Using Stem Cell Derived Cardiomyocytes for Safety Assessment of Pharmaceutical Compounds

Y Abassi. ACEA Biosciences, Cell Biology, USA

The vast majority of the drugs withdrawn from the market due to association with Torsades de Pointes (TdP) arrhythmia appear to interfere with the Ikr repolarization current mediated through the hERG potassium channel. Consequently, the ICH S7B guidelines recommend that all new chemical entities should be subjected to hERG repolarization assay, typically using cell lines that recombinantly express hERG protein.

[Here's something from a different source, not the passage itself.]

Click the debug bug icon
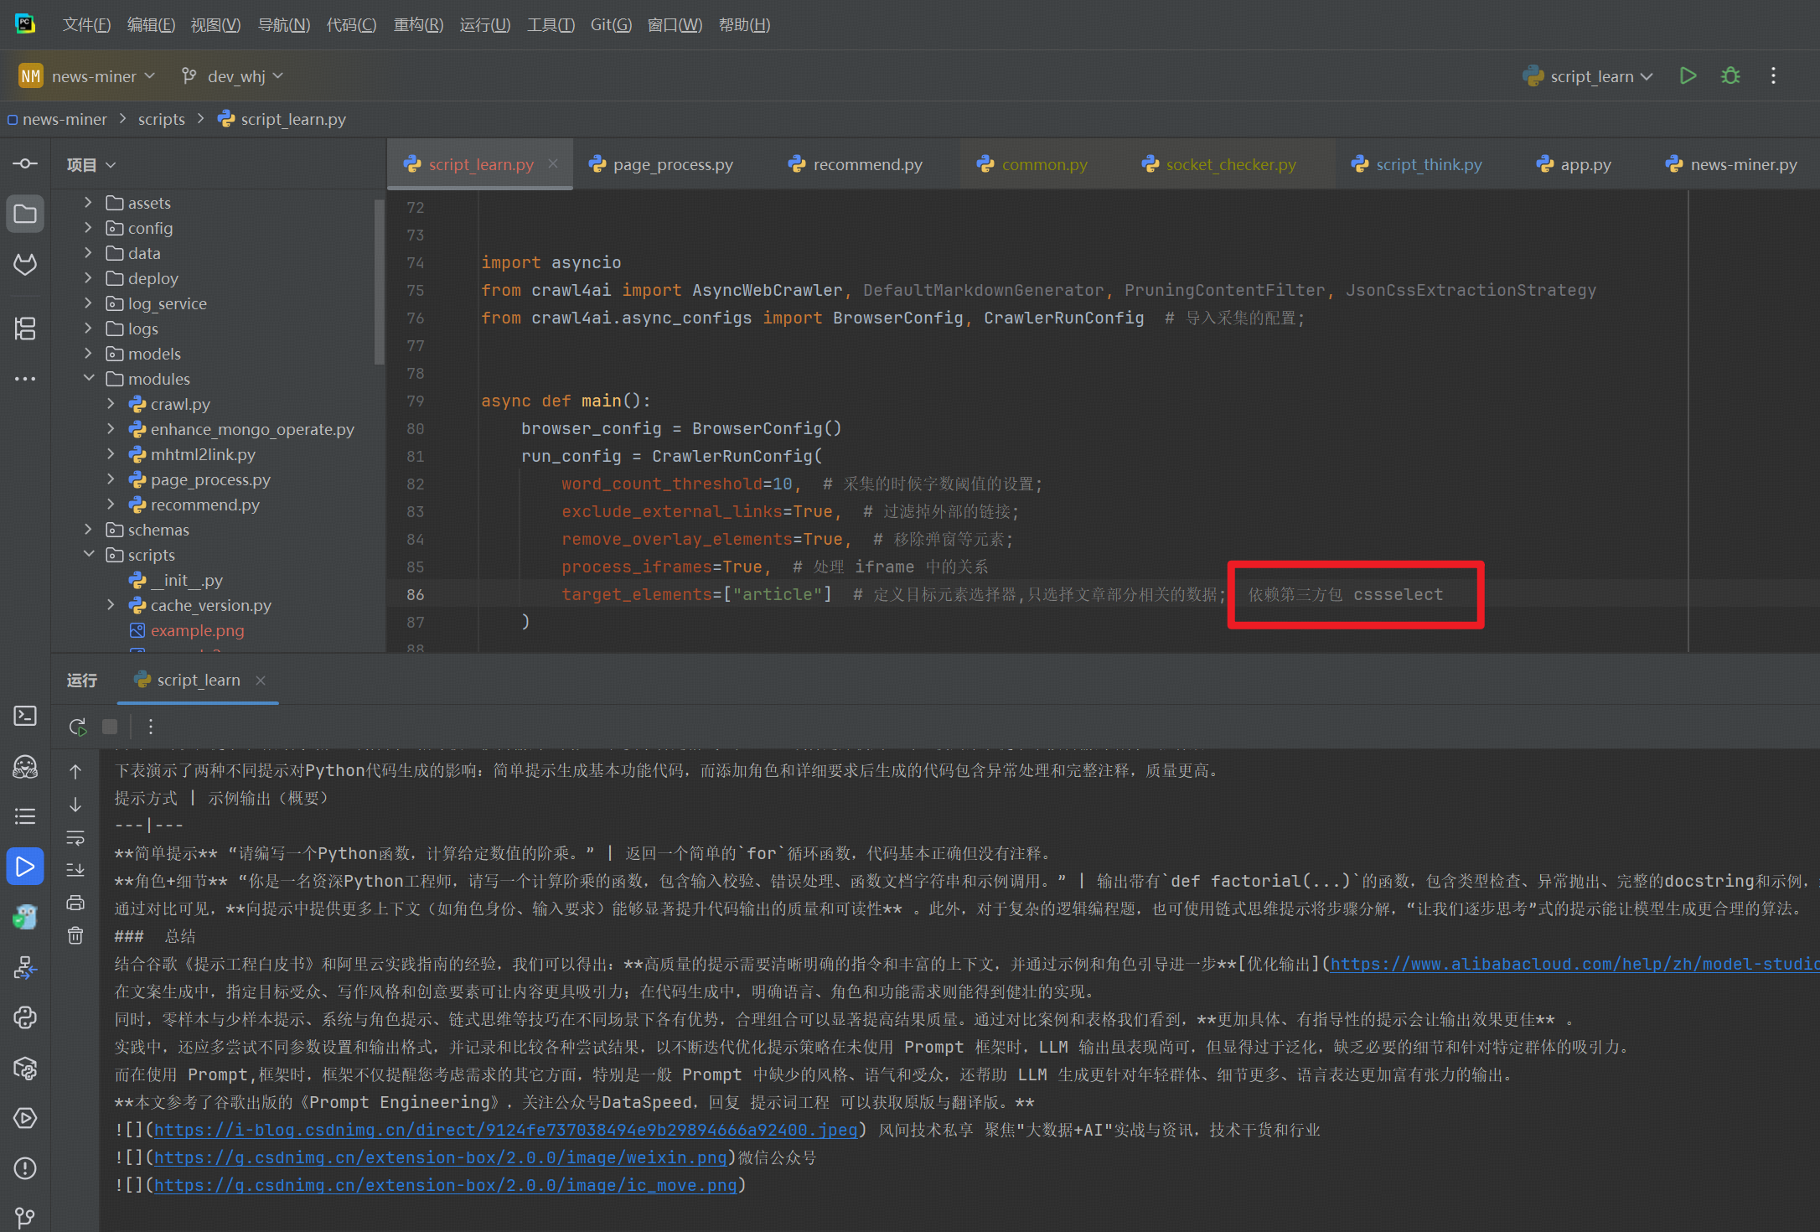This screenshot has width=1820, height=1232. pyautogui.click(x=1730, y=76)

However, in the last decade it has become evident that not all hERG channel inhibitors result in TdP and not all compounds that induce QT prolongation and TdP necessarily inhibit hERG. In order to better understand and assess the different kinds of drug liabilities associated with hERG channel inhibition and modulation we have used a panel of drugs and compounds which (i) directly bind and inhibit hERG channel function (overt inhibitors); (ii) compounds which inhibit hERG as well as other channels and therefore compensate for the Ikr block (covert inhibitors) and (iii) compounds which interfere with the trafficking of hERG channel protein to the plasma membrane (trafficking inhibitors). We have assessed the activity of these compounds using human induced pluripotent stems cell-derived cardiomyocytes (iCells) together with a system which utilizes impedance measurement to record the beating activity of the spontaneously beating cardiomyocytes (Abassi et al. (2012) BJP, 165, 1424-1441). Using analysis parameters such as beating rate (BR) and irregularity of BR (BRI), our data clearly shows that overt hERG channel inhibitors disrupt the periodicity of beating of iCell cardiomyocytes leading to plateau oscillations and a signature waveform that is typical of these class of compounds. Covert hERG channel inhibitors at physiologic concentrations do not appear to affect cardiac function and therefore appear to be safe. hERG trafficking inhibitors display a time-dependent effect on the periodicity of beating that manifests several hours after compound dosing. In summary, the results clearly show that dynamic monitoring of stem cell derived cardiomyocyte beating can be used in a predictive way to assess various types of hERG channel modulators and provide additional information to electrophysiological methods.